> [GIVEN RECORDS]:
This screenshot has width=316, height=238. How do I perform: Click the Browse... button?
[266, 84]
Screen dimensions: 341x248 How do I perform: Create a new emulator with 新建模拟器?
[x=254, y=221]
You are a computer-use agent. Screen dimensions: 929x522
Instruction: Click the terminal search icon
==
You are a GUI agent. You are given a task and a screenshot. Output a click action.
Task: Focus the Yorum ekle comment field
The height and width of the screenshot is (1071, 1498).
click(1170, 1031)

> [TASK DESCRIPTION]:
From the listing above, the lines starting with the one that has "Screen dimensions: 341x248" and running through the one that has "Instruction: Click the terminal search icon" should be copied exactly, ends included.

> [SOLUTION TO THE PROBLEM]:
Screen dimensions: 341x248 How do I perform: Create a new emulator with 新建模拟器?
[x=254, y=221]
You are a computer-use agent. Screen dimensions: 929x522
Instruction: Click the terminal search icon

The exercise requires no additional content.